机器学习中很多算法的参数选择是个比较繁琐的问题,人工调参比较费时,好在sklearn给我们提供了网格搜索参数的方法,其实就是类似暴力破解,先设定一些参数的取值,然后通过gridsearch,去寻找这些参数中表现的最好的参数。
我们依旧使用上一节的泰坦尼克号生存者预测数据集。同样使用随机森林算法,看看girdsearch如何使用。
先设置要调的参数和对应的取值:
param_grid = {
'bootstrap': [True],
'max_depth': [10, 20, 50],
'max_features': [len((X.columns))],
'min_samples_leaf': [3, 4, 5],
'min_samples_split': [4, 8],
'n_estimators': [5, 10, 50]
}
再初始化我们要用的算法,然后使用网格搜索,寻找最优参数:
#初始化模型
forest = RandomForestClassifier()
#初始化网格搜索
grid_search = GridSearchCV(estimator=forest, param_grid=param_grid, cv=3,
n_jobs=-1, verbose=1)
grid_search.fit(X_train, y_train)
#查看最好的参数选择
print(grid_search.best_params_)
最后用网格搜索得到的参数,进行模型训练:
#使用网格搜索得到的最好的参数选择进行模型训练
best_forest = grid_search.best_estimator_
best_forest.fit(X_train, y_train)
全部的代码如下:
# -*- coding: utf-8 -*-
# @Time : 2018/12/14 上午9:59
# @Author : yangchen
# @FileName: gridsearch.py
# @Software: PyCharm
# @Blog :https://blog.csdn.net/opp003/article
import matplotlib.pyplot as plt
import numpy as np
import pandas as pd
from sklearn.model_selection import GridSearchCV
from sklearn.ensemble import RandomForestClassifier
from sklearn.metrics import accuracy_score, precision_recall_fscore_support
from sklearn.model_selection import train_test_split
#导入数据
df = pd.read_csv('processed_titanic.csv', header=0)
#设置y值
X = df.drop(["survived"], axis=1)
y = df["survived"]
#训练集和测试集划分
X_train, X_test, y_train, y_test = train_test_split(X, y, test_size=0.25, random_state=0, shuffle=True)
#构建网格参数
param_grid = {
'bootstrap': [True],
'max_depth': [10, 20, 50],
'max_features': [len((X.columns))],
'min_samples_leaf': [3, 4, 5],
'min_samples_split': [4, 8],
'n_estimators': [5, 10, 50]
}
#初始化模型
forest = RandomForestClassifier()
#初始化网格搜索
grid_search = GridSearchCV(estimator=forest, param_grid=param_grid, cv=3,
n_jobs=-1, verbose=1)
grid_search.fit(X_train, y_train)
#查看最好的参数选择
print(grid_search.best_params_)
#使用网格搜索得到的最好的参数选择进行模型训练
best_forest = grid_search.best_estimator_
best_forest.fit(X_train, y_train)
# 预测
pred_train = best_forest.predict(X_train)
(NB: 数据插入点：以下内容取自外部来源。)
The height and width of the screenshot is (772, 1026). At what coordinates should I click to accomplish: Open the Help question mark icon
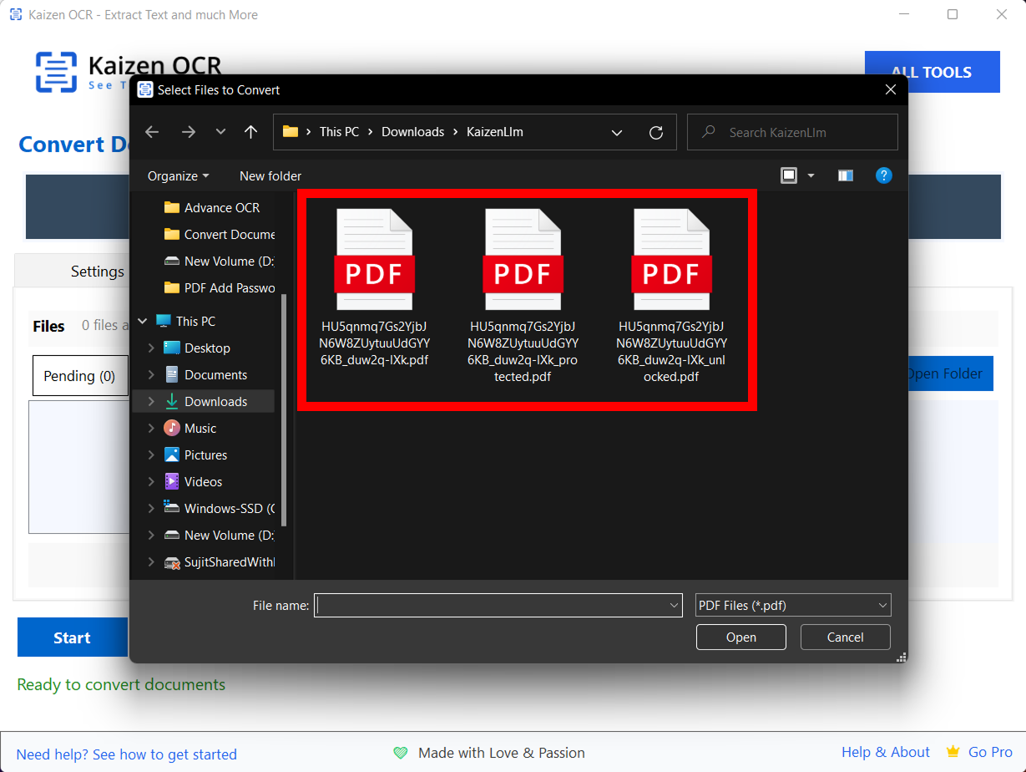883,175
pred_test = best_forest.predict(X_test)
#准确率
train_acc = accuracy_score(y_train, pred_train)
test_acc = accuracy_score(y_test, pred_test)
print ("训练集准确率: {0:.2f}, 测试集准确率: {1:.2f}".format(train_acc, test_acc))
#其他模型评估指标
precision, recall, F1, _ = precision_recall_fscore_support(y_test, pred_test, average="binary")
print ("precision: {0:.2f}. recall: {1:.2f}, F1: {2:.2f}".format(precision, recall, F1))
#特征重要度
features = list(X_test.columns)
importances = best_forest.feature_importances_
indices = np.argsort(importances)[::-1]
num_features = len(importances)
#将特征重要度以柱状图展示
plt.figure()
plt.title("Feature importances")
plt.bar(range(num_features), importances[indices], color="g", align="center")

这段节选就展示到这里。